Bingo. It's extortion and if the asshat in charge gave any kind of a real fuck about cheap medicine it should've been a day 1 fix.

[–] boonhet@sopuli.xyz 2 points 14 hours ago

Absolutely. I'm just saying that the original guy selling the patent isn't the reason that corporations can gouge Americans for insulin now.

[–] thesystemisdown@lemmy.world 11 points 22 hours ago (1 children)

The insulin produced now has benefited from advances in technology just like most things. The fast acting insulin is predictable and works in 45 minutes to an hour and a half. The original insulin took hours and wasn't nearly as predictable or stable. Testing/monitoring technology has seen even more significant advances.

I owe Banting and his colleagues my life, but it is different. That's not to say that the continued well being of the public should be profitable and exclusive.

[–] mirshafie@europe.pub 7 points 22 hours ago* (last edited 22 hours ago)

I mean insulin is about 10x more expensive in the USA compared to other Western countries. It's cheaper still in lower income countries. Many European countries also have a price ceiling for medication, so your monthly cost for life-saving drugs is capped.
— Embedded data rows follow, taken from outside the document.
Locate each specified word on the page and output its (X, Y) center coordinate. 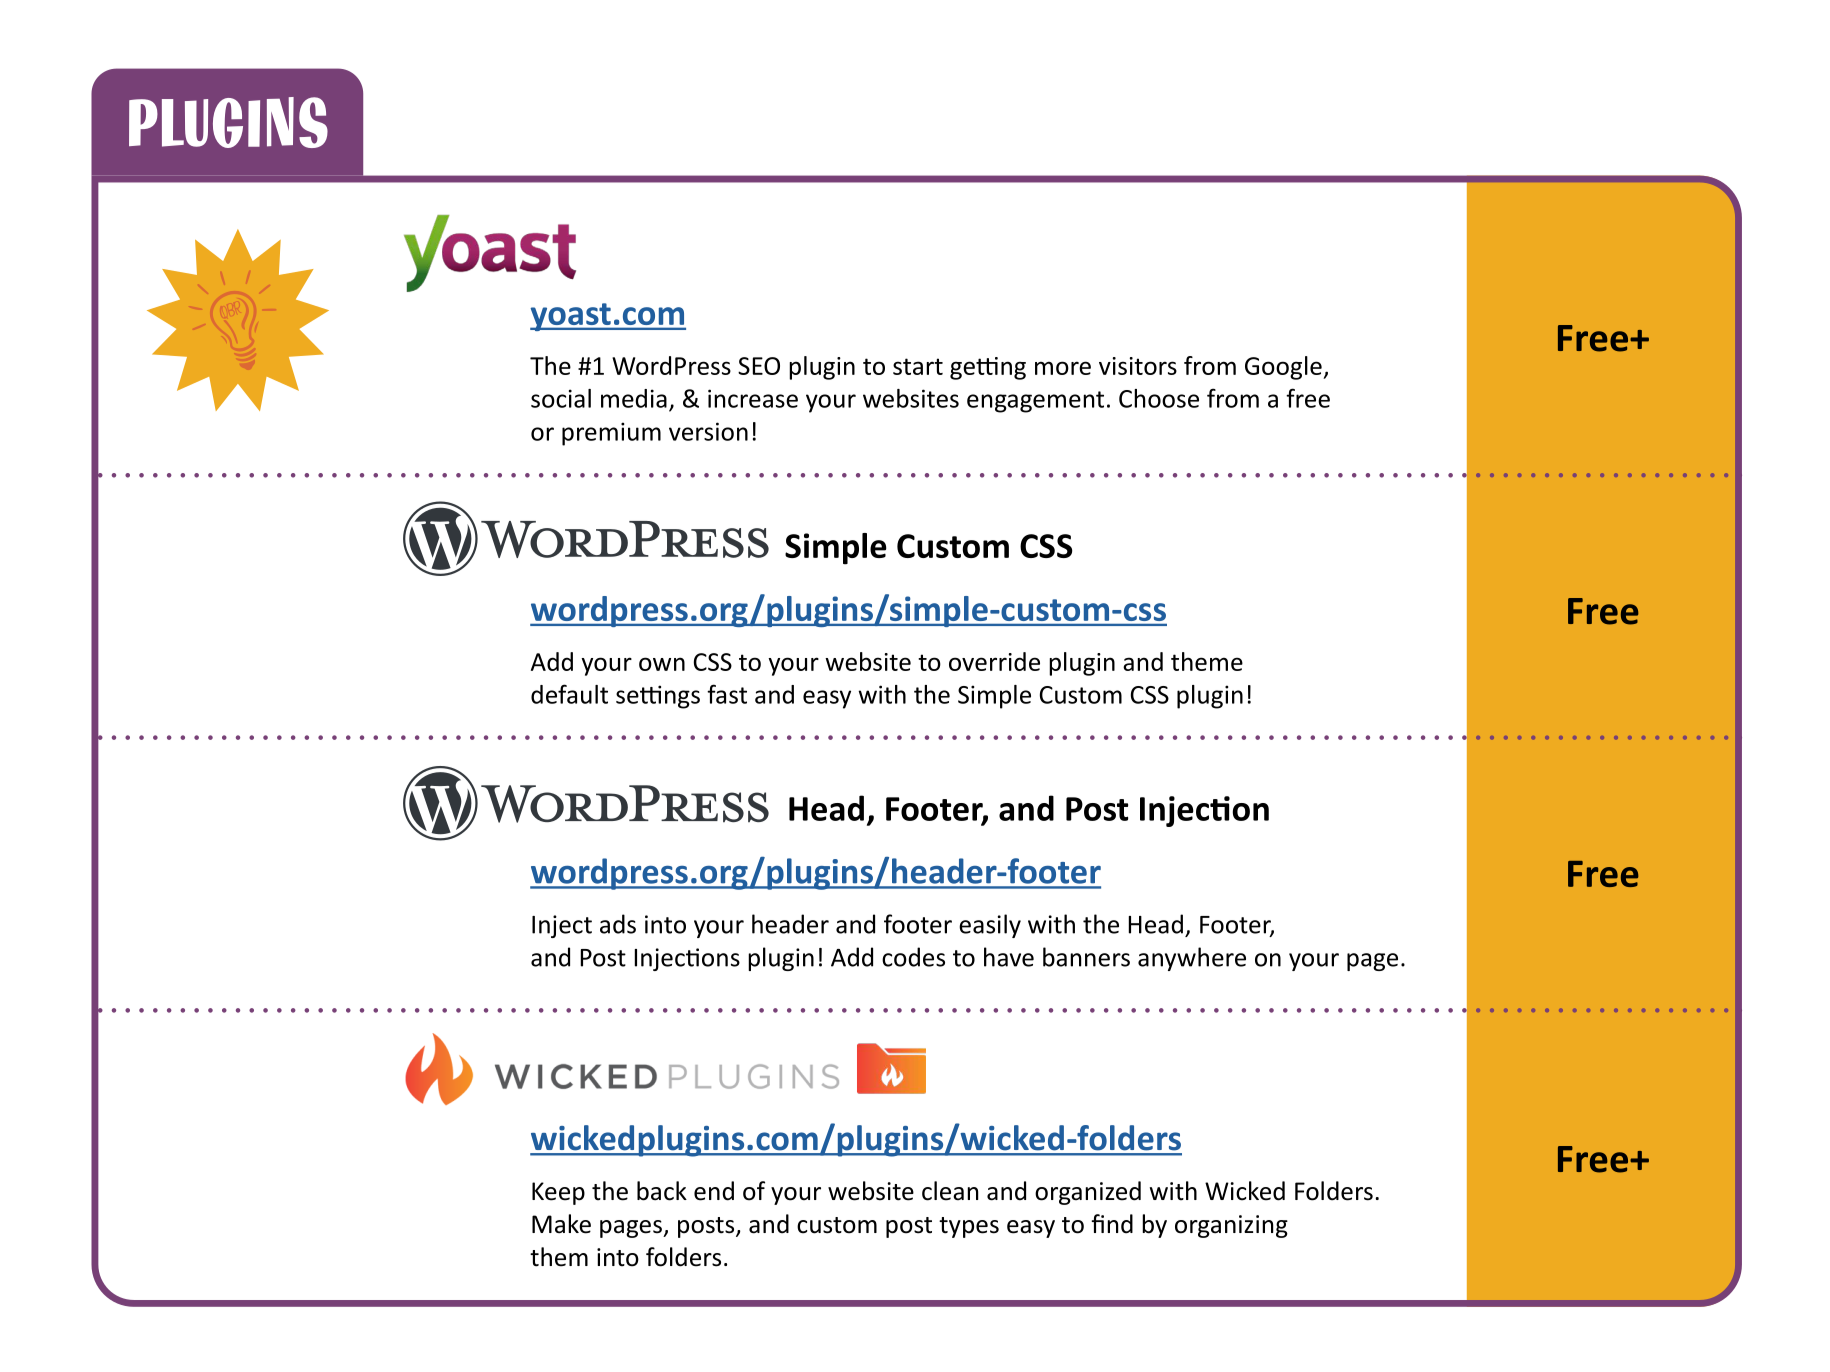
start (918, 366)
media (634, 398)
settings (658, 697)
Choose (1159, 398)
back (662, 1191)
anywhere (1192, 959)
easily (990, 926)
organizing (1231, 1226)
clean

I don't know exactly why a manufacturer doesn't set up production for much cheaper generics in the USA, but for whatever reason Americans are getting price gouged like Satan doesn't believe in tomorrow.

[–] TheJesusaurus@sh.itjust.works 14 points 22 hours ago

It was sold to a Canadian public university to manage the patent for public good.

They have, everywhere else in the world basically, insulin costs pennies.

In America, they have been able to patent certain formulations and delivery methods, and they keep making marginal modifications to string the patents out to keep Americans locked in to absurd insulin prices.

Was that the answer you thought it was going to be?